Engine emission control systems may utilize various exhaust sensors. One example sensor may be a particulate matter sensor, which indicates particulate matter mass and/or concentration in the exhaust gas. In one example, the particulate matter sensor may operate by accumulating particulate matter over time and providing an indication of the degree of accumulation as a measure of exhaust particulate matter levels. The particulate matter sensor may be located upstream and/or downstream of a diesel particulate filter, and may be used to sense particulate matter loading on the particulate filter and diagnose operation of the particulate filter.
One example of a PM sensor is shown by Maeda et al. in US 20120085146 A1. Therein, the particulate matter sensor is attached to the top of an exhaust pipe and housed within a cylindrical protection tube. The PM sensor additionally includes a sensor element that is positioned closer to a center of the exhaust pipe so that the sensor output more reasonably represents an average soot concentration in the exhaust pipe. In addition, the PM sensor includes inlet apertures configured to direct the exhaust into the sensor and towards the sensor element. Herein, the sensor element is positioned closer to the inlet holes to allow the sensor element to capture more of the incoming particulates.
However, the inventors have recognized potential issues with such sensor configurations. As one example, such an arrangement may make the sensor element more vulnerable to being contaminated by water droplets in the exhaust condensing at or near the inlet apertures. In such sensor configurations, additional protective coating may be required to protect the soot sensor element from direct impingement of larger particulates and water droplets. Adding additional protective layer may reduce the electrostatic attraction between the charged soot particles and the electrodes of the sensor element and may lead to reduced soot sensor sensitivity. With reduced sensitivity, the soot sensor may not be able to determine the leakage of the particulate filter in a reliable way. Thus, errors in the sensor may lead to a false indication of DPF degradation and unwarranted replacement of functioning filters.
On the other hand, if the sensor is mounted at the bottom of the exhaust pipe, as shown by Paterson in U.S. Pat. No. 8,310,249 B2, water condensing at the bottom of the exhaust pipe may overflow into the sensor element thereby contaminating the sensor element. Such contamination of the sensor element may lead to fluctuations in the output of the sensor, thereby decreasing the accuracy of estimating particulate loading on the particulate filter.
The inventors herein have recognized the above issues and identified an approach to at least partly address the issues. In one example approach, a particulate matter sensor assembly comprising a spherical assembly, an inner device positioned within an outer device of the spherical assembly, offset with a geometric center of the outer device, and a sensor element located on an outer surface of the inner device, proximal to a narrowest passage between the spherical assembly and the oblong chamber. In this way, by separating the sensor element from an interior chamber of the inner device, issues related to water droplets and larger contaminants impinging on the sensor element and causing fluctuations in the sensor output may be reduced.

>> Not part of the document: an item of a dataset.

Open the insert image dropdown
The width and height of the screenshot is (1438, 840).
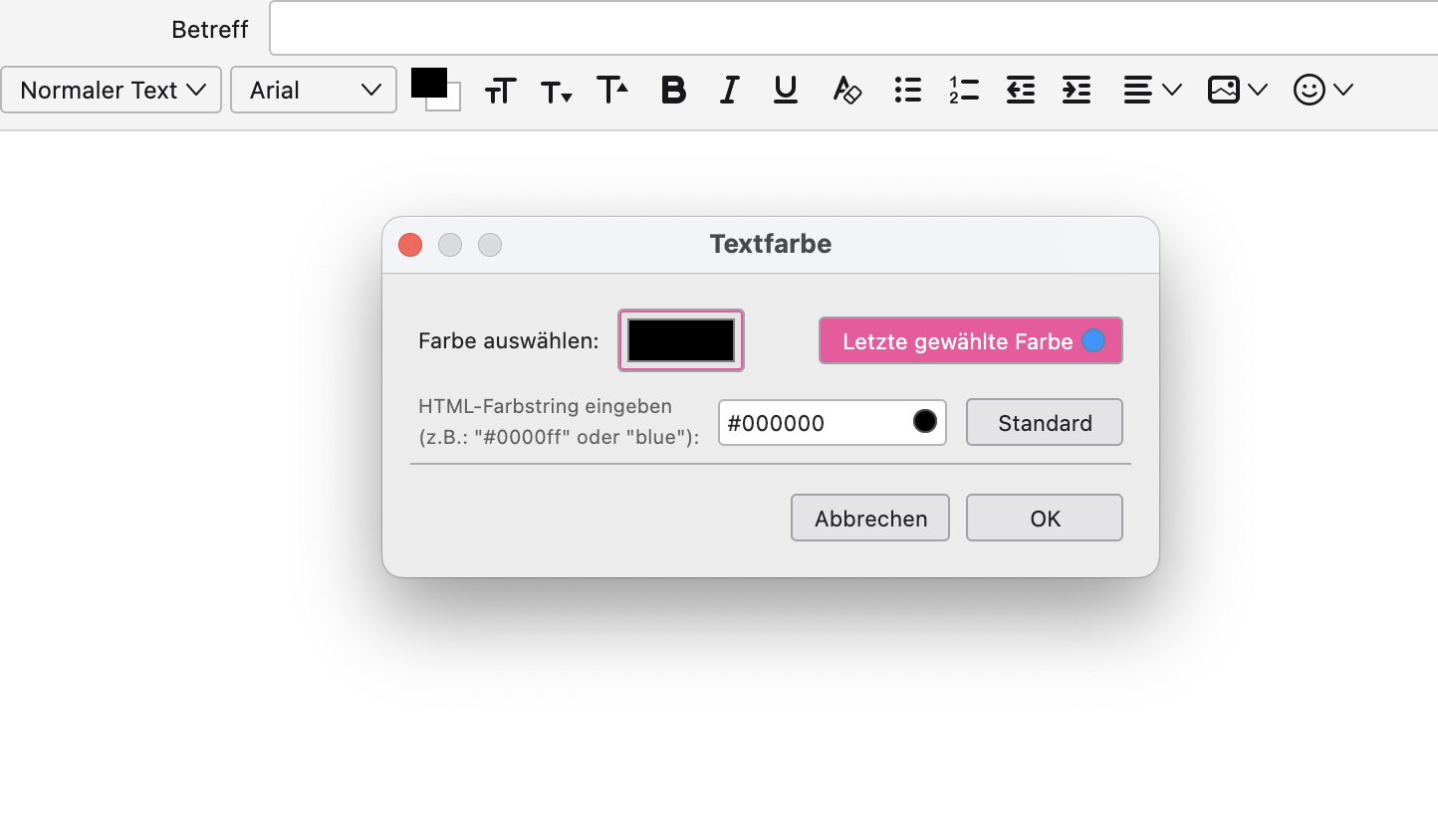point(1237,90)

As one example, an exhaust particulate matter sensor assembly may be positioned downstream of an exhaust particulate filter in an exhaust pipe. The particulate matter sensor may include a spherical assembly including a flow tube attached to a bottom, downstream end of the assembly relative to a direction of exhaust gas flow, and a sensor element positioned closer to a top end of the assembly. Specifically, the spherical assembly includes hollow spherical misaligned outer and inner devices separated by a gap and/or annular space. A support rod may be installed at the top end of the assembly coupling the assembly to a top of an exhaust pipe.

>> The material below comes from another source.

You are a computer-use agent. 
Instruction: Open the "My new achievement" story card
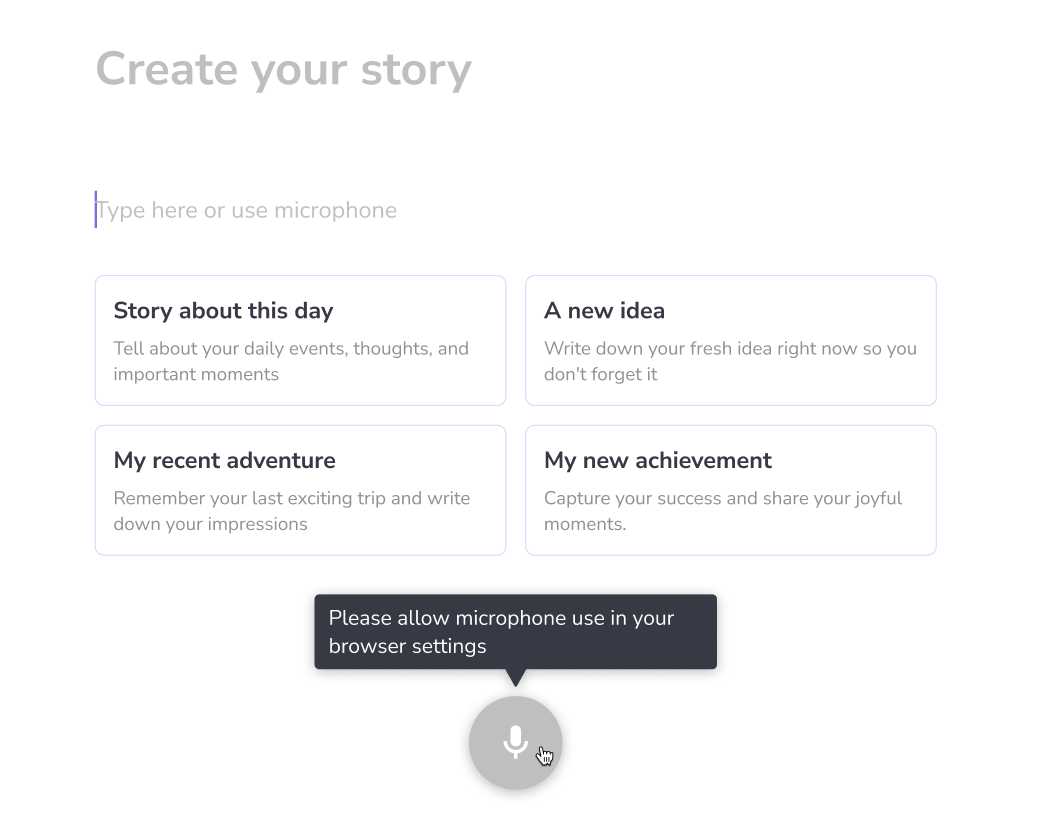click(730, 490)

The flow tube fluidly couples the inner device to the exhaust passage. As such, exhaust gas flows through the oblong chamber before flowing through the annular space located between the outer and inner devices. The inner device is asymmetrically located in the spherical assembly, where geometric centers of the oblong chamber and spherical assembly are off-set. As such, a largest diameter of the oblong chamber corresponds with a narrowest gap of the annular space. The sensor element is positioned on an outer surface of the inner device along its largest diameter. By doing this, exhaust gas flows annularly through the narrowest passage and deposits particulates onto the sensor element before flowing through an outlet of the outer device to the exhaust passage.
In this way, the functioning of the sensor element may be improved and the sensor may be rendered more reliable. In addition, by enabling a more accurate diagnosis of the exhaust particulate filter, exhaust emissions compliance may be improved. This reduces the high warranty costs of replacing functional particulate filters. The exhaust may exit the sensor via the outlet positioned at a bottom of the assembly. The asymmetrical design of the outer and inner devices eliminate manufacture process for specific sensor orientation at the installation and enhance the sensor repeatability.
It should be understood that the summary above is provided to introduce in simplified form a selection of concepts that are further described in the detailed description. It is not meant to identify key or essential features of the claimed subject matter, the scope of which is defined uniquely by the claims that follow the detailed description. Furthermore, the claimed subject matter is not limited to implementations that solve any disadvantages noted above or in any part of this disclosure.